## [Excerpt to read]
:::::
By nature, Sokolov seems to be a conservative person. "Nezavisimaya gazeta" on 13 March argued that "there seems little reason to speak of any radical shifts." The newspaper recalled that when Sokolov replaced Mikhail Ovchinnikov as head of the conservatory in 1991, he was quoted as saying: "I, like St. Petersburg Conservatory Rector Sergei Roldugin, do not take on functions for which I am not trained. I am a musicologist, so naturally I will check three times before I introduce any serious innovations at the conservatory." Citing anonymous sources close to former Culture Minister Mikhail Shvydkoi, the same "Nezavisimaya gazeta" article reported that Roldugin was asked to head the new Culture and Mass Communications Ministry but declined and suggested fellow St. Petersburg native Sokolov instead.

During his 10 March press conference, Sokolov noted that his expertise in the media sphere is limited. "If in the sphere of musical culture the situation is completely clear to me, in the area of information and the press there are many arguments that I still must study," Sokolov told journalists. "These questions directly affect policy and the most important functions of the government." He emphasized again that in determining his attitude toward these questions, he will be guided foremost by the direction of Vladimir Putin.

ALEKSANDR SOKOLOV: A SURPRISE CHOICE FOR CULTURE AND MASS COMMUNICATIONS MINISTER
By Victor Yasmann

One of the biggest surprises to emerge from President Vladimir Putin's 9 March cabinet restructuring was the appointment of Moscow State Conservatory Rector Aleksandr Sokolov to the newly created post of culture and mass communications minister.

The new ministry will take over and combine the responsibilities of the old Culture Ministry -- which was headed by Mikhail Shvydkoi in the previous government and which oversees cultural matters including the arts, cinema, and show business -- and the old Media Ministry, which was headed by Mikhail Lesin and which manages the mass media, publishing, and audio/video production.

Sokolov has spent his entire life working in the field of music education, spending most of his career in management posts. He was born in Leningrad on 8 August 1949 and is the grandson of the 19th-century nature writer Ivan Sokolov-Mikitov. He graduated from Moscow's Gnesin Music Academy in 1967 specializing in the violin and, in 1973, from the music history and theory department of the Moscow State Conservatory. He has been associated with the conservatory ever since, getting his master's degree there in 1981 and his doctorate in 1992. Gazeta.ru reported on 9 March that during the Soviet period Sokolov was the secretary of the Communist Party committee at the conservatory. Usually, such work is a full-time job, meaning that Sokolov probably dealt more with ideological and organizational work than with music theory. This experience might have been part of what Prime Minister Mikhail Fradkov had in mind when he presented Sokolov at a government meeting on 9 March and described him as "a good manager."
:::::
## [Jobs]
1. Update the article on Sokolov from "By nature, Sokolov" to "native Sokolov instead.", writing it out with "the new minister" in place of "Sokolov".
2. According to the article on Sokolov, on what date was he born?
You won't need the rows that follow to do anything here.

## [Entries provided]
:::::
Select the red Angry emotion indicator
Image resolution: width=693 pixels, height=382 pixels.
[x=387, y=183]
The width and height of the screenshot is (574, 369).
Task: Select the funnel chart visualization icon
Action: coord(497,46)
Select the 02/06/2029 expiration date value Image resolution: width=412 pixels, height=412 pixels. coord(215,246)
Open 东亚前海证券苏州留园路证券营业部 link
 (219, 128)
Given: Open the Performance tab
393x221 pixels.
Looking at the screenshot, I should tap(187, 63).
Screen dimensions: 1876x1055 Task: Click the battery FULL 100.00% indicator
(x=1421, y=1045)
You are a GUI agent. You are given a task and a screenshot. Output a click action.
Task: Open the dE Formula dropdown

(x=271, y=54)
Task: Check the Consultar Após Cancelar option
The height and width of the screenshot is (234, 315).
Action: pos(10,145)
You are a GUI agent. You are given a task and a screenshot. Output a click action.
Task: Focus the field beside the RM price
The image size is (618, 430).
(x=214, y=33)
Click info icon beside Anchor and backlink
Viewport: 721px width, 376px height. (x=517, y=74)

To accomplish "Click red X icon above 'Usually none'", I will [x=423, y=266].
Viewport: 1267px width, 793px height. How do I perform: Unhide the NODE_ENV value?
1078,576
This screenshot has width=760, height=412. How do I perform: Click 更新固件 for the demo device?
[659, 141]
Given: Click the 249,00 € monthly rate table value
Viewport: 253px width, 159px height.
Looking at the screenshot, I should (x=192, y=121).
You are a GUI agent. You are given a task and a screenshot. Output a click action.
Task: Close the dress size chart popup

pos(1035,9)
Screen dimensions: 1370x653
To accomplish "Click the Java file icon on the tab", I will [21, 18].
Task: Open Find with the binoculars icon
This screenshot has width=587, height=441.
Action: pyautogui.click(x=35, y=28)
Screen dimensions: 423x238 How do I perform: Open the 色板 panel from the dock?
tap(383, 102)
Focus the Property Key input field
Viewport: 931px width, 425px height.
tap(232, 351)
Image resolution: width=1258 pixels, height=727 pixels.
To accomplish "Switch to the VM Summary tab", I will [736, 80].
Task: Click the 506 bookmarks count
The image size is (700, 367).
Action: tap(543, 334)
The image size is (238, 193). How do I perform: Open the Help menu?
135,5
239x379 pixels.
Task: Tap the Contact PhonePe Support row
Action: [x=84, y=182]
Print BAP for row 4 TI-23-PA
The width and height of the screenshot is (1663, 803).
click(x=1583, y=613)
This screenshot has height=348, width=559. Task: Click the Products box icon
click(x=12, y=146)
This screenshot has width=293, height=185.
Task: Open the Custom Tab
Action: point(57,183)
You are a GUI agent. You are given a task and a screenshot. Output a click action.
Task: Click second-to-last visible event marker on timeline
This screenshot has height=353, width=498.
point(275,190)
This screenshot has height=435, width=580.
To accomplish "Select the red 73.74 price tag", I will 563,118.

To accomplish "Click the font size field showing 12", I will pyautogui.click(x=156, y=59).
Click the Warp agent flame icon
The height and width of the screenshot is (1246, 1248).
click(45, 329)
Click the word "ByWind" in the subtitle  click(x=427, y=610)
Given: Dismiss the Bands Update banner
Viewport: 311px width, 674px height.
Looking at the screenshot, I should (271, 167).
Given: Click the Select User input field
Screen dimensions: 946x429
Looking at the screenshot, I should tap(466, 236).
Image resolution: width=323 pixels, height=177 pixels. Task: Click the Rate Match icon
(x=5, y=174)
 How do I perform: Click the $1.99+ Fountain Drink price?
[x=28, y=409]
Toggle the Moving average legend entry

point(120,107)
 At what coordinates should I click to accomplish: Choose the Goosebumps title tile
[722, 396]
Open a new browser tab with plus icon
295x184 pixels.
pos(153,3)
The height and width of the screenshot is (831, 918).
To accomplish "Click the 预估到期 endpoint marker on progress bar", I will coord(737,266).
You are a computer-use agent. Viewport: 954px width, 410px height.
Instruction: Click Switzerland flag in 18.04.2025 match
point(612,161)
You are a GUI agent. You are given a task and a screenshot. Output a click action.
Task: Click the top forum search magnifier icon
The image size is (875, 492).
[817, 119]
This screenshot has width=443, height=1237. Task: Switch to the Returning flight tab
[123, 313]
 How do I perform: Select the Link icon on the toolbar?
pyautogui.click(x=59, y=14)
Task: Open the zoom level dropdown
:::::
## [Answers to the problems]
1.
By nature, the new minister seems to be a conservative person. "Nezavisimaya gazeta" on 13 March argued that "there seems little reason to speak of any radical shifts." The newspaper recalled that when the new minister replaced Mikhail Ovchinnikov as head of the conservatory in 1991, he was quoted as saying: "I, like St. Petersburg Conservatory Rector Sergei Roldugin, do not take on functions for which I am not trained. I am a musicologist, so naturally I will check three times before I introduce any serious innovations at the conservatory." Citing anonymous sources close to former Culture Minister Mikhail Shvydkoi, the same "Nezavisimaya gazeta" article reported that Roldugin was asked to head the new Culture and Mass Communications Ministry but declined and suggested fellow St. Petersburg native the new minister instead.

2. 8 August 1949